CSCE211, Homework Assignment No. 5


·         Show all your steps—answers alone are not sufficient.

·         Homework must be done neatly

·         Use straight-edged paper (no notebook tear-outs with ragged edges)

·         STAPLE papers to a signed cover sheet.

Please print the following for reference and for this assignment: MUX-Decoder instructions.  Also, please print for reference and inclusion in your Homework paper MSI diagrams 74LS151 (8-to-1 MUX) and 74LS138 (3-to 8 Decoder/De-MUX)

1.      Use a 74x151 (8-to-1 MUX) to implement f(W, X, Y, Z) = Sm(2, 4, 7, 8, 9, 13, 14).  Use the “row-pairs” method shown in class.  Show all enable and address connections.  (20pts) (See instructions above.)

2.      Use a 74x138 decoder and an external AND gate to implement f(X, Y, Z) = Sm(1, 2, 4, 5, 6).  Show all enable and address connections.  (HINT: AND the MAX terms)  (20pts)  (See instructions above)

3.      Use a 74x138 decoder and an external NAND gate to implement f(p, q, r) = Sm(1, 3, 7).  Show all enable and address connections.  (20 pts)  (See instructions above)

4.      Design an 8-to-1 MUX from three 4-to-1 MUXs.  Label the inputs on each 4-to1 MUX as I0 to I3.  In the “first stage,” place one MUX on “top” of another and connect their select lines S1 (most significant) and S0 together.  Let I0 on the “top” MUX correspond to D0 of 8 inputs and let I0 on the “bottom” MUX be D4.  Use the third MUX to select between the two “first-stage” MUX outputs.  You can configure a 4-to-1 MUX to be a 2-to-1 MUX by setting its MS select line to logic “0.”  When you finish, label the three 8-to-1 select lines as S2 (most significant) to S0 (least significant).  (20 pts)

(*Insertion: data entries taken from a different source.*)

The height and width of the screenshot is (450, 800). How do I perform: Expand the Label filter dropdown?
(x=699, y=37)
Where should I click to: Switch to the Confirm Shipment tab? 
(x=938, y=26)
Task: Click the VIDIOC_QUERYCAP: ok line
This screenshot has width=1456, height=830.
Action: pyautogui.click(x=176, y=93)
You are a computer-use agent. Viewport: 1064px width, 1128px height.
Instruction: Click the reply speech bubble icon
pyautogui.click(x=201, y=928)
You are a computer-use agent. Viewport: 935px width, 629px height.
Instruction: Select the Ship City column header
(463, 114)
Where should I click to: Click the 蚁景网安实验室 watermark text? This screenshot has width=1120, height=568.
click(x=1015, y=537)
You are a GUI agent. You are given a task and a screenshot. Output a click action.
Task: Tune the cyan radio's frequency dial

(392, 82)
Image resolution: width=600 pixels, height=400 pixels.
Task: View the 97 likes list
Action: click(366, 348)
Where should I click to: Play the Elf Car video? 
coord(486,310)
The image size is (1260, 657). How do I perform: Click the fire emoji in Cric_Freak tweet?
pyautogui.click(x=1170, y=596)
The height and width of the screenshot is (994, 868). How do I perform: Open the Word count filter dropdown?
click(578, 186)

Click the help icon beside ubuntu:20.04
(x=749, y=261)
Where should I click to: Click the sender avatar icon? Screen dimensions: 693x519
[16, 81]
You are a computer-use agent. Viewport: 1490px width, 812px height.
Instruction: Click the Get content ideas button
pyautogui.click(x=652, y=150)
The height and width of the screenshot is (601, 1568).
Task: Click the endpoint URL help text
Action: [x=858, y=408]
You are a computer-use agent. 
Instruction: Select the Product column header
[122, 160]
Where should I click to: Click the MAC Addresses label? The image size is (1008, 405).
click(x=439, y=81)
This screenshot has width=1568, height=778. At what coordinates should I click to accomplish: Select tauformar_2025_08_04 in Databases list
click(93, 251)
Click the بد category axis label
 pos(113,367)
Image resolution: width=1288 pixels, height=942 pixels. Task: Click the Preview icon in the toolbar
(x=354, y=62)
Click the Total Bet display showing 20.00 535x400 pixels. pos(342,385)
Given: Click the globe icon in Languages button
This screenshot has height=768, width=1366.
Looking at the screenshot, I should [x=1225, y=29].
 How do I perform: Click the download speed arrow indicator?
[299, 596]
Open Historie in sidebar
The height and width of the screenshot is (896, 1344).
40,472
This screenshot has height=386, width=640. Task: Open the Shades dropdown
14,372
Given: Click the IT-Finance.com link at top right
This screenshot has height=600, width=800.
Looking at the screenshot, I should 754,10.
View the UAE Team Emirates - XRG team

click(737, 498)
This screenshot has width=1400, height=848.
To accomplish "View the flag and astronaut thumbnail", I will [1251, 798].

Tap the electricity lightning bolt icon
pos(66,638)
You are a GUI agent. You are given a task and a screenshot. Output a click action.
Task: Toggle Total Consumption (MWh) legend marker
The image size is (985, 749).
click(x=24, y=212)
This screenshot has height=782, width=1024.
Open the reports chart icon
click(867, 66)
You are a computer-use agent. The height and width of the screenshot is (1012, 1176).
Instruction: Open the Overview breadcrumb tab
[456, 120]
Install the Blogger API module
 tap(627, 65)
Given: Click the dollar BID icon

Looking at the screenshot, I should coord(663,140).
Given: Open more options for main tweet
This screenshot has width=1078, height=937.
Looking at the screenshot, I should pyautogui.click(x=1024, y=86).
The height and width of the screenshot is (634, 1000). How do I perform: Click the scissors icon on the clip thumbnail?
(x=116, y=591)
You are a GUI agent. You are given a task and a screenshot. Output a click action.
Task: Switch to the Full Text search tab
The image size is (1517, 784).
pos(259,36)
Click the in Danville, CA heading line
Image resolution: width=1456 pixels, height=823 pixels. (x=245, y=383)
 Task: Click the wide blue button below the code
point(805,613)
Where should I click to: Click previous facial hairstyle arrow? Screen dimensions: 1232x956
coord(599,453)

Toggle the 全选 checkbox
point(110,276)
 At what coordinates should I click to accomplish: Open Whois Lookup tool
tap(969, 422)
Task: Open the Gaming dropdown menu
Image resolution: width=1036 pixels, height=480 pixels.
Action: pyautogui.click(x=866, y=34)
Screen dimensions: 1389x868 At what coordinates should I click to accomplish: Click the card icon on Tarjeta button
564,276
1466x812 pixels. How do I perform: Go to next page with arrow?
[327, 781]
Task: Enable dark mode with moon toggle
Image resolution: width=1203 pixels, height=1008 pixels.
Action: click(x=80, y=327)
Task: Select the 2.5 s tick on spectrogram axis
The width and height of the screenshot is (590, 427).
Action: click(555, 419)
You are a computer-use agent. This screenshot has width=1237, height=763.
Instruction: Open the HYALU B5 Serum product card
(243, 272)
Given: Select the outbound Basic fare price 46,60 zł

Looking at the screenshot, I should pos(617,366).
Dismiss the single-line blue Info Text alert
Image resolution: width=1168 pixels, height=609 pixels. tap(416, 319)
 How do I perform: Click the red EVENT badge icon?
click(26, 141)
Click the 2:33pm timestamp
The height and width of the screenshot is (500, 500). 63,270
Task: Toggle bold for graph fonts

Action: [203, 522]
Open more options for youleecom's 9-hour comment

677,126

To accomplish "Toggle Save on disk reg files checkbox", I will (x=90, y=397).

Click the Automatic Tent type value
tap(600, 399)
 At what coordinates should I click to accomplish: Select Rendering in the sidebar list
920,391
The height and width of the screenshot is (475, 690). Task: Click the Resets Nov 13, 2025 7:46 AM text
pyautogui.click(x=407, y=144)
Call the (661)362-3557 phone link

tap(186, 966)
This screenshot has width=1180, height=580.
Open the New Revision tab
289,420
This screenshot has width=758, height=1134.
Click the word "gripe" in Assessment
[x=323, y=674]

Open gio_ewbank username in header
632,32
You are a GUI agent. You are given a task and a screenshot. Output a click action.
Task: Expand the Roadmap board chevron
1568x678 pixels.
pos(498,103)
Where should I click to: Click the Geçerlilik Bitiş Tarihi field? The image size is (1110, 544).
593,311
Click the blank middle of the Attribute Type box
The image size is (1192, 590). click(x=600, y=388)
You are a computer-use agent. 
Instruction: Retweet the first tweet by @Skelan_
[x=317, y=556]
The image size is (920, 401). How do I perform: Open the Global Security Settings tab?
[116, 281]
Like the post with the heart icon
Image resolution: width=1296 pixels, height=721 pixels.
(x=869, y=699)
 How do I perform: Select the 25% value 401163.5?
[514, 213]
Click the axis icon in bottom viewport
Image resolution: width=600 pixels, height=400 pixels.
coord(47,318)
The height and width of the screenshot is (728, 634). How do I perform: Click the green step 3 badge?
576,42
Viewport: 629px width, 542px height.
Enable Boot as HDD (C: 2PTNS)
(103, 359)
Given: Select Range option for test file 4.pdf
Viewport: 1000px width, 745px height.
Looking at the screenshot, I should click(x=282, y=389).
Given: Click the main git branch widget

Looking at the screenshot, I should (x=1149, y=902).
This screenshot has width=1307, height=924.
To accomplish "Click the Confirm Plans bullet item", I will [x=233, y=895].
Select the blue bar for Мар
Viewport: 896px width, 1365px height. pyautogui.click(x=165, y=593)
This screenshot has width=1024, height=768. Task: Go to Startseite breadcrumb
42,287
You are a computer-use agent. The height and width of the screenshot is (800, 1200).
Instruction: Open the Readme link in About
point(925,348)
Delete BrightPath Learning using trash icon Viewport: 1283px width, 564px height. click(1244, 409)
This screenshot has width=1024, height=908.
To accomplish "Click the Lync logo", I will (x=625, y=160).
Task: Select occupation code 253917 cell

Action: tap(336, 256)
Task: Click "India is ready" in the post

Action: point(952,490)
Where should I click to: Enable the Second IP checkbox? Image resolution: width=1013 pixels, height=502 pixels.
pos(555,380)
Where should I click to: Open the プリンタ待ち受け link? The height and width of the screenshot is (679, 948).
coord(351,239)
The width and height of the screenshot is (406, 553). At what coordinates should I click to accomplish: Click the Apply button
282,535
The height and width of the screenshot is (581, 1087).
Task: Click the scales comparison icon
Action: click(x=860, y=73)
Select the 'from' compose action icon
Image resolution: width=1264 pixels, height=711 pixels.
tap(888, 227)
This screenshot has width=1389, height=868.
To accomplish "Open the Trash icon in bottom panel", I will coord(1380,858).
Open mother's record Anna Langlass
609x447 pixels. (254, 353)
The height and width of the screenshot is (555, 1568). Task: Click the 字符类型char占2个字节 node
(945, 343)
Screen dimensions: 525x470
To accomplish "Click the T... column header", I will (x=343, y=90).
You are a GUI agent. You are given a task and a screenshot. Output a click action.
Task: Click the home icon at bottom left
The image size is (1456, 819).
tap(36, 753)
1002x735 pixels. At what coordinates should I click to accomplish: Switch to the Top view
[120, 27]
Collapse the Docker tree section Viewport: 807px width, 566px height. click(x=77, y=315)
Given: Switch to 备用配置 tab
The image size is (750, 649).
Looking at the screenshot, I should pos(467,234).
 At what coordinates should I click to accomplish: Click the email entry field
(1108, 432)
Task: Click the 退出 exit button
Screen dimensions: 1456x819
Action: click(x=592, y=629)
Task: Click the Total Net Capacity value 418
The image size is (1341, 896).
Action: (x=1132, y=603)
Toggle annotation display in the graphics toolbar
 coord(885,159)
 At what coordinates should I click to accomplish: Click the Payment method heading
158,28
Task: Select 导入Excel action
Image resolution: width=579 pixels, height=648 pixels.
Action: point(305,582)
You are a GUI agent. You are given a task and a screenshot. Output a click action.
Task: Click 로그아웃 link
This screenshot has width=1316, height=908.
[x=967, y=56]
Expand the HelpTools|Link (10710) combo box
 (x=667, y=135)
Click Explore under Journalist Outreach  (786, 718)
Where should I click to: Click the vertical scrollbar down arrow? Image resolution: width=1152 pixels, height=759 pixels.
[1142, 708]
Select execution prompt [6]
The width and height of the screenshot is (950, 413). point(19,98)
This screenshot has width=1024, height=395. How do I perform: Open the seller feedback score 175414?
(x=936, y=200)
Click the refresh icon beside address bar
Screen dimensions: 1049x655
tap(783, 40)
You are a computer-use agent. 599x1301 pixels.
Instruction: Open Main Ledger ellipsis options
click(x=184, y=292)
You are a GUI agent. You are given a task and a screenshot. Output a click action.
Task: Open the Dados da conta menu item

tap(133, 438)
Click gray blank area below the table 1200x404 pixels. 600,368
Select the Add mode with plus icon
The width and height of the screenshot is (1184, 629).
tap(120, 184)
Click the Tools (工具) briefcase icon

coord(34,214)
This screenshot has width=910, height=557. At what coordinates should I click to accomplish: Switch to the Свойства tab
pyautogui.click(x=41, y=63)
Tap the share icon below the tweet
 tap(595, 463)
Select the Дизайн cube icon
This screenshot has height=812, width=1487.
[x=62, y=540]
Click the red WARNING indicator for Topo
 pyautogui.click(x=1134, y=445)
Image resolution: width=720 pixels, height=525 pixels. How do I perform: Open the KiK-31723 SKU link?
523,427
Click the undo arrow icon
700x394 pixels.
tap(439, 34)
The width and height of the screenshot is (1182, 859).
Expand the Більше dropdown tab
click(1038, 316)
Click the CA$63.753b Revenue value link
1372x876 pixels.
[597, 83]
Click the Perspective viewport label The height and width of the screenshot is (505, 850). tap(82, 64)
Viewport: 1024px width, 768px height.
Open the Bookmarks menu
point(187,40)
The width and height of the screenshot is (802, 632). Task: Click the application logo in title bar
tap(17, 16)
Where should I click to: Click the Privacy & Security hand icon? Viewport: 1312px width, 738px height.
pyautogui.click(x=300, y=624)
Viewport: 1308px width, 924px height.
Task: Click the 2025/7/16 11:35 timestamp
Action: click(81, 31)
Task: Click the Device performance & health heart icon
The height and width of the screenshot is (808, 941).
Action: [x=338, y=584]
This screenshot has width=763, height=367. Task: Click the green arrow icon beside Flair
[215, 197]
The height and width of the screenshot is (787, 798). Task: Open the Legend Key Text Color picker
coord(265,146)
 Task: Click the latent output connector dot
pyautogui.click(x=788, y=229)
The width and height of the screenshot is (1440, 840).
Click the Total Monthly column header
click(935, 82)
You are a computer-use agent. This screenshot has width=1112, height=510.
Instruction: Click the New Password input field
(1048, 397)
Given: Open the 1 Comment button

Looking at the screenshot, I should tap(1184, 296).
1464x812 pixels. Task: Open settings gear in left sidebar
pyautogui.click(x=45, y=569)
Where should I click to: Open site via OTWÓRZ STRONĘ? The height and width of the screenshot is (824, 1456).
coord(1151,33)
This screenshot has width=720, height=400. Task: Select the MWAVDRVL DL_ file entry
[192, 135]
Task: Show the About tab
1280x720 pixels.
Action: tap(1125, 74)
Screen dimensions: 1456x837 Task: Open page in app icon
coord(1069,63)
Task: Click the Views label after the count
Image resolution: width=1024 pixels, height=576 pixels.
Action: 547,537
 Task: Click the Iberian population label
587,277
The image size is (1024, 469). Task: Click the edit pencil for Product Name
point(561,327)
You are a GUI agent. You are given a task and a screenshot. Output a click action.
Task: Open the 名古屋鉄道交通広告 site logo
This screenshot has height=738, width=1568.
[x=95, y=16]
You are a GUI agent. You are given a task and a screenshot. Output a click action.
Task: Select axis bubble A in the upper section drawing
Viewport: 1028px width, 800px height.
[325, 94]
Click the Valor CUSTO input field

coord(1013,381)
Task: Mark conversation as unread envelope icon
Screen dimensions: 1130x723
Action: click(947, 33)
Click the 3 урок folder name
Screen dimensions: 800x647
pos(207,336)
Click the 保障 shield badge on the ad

5.      Design an 8-input to 8-output MUX-DEMUX system using a 74x151 for the MUX part and a 74x138 for the DEMUX.  Leave the outputs of the 74x138 as active-low signals (leave the output bubbles as-is).  Configure (“hard wire”) the select-lines values on the MUX and address-lines values on the DEMUX so that input D4 is routed to output Y6_L.  Wire so that there is only one active low ENABLE signal that controls both chips.  You can do this because there are 3 enable lines (one active high, two active low) on the DECODER  (20pts).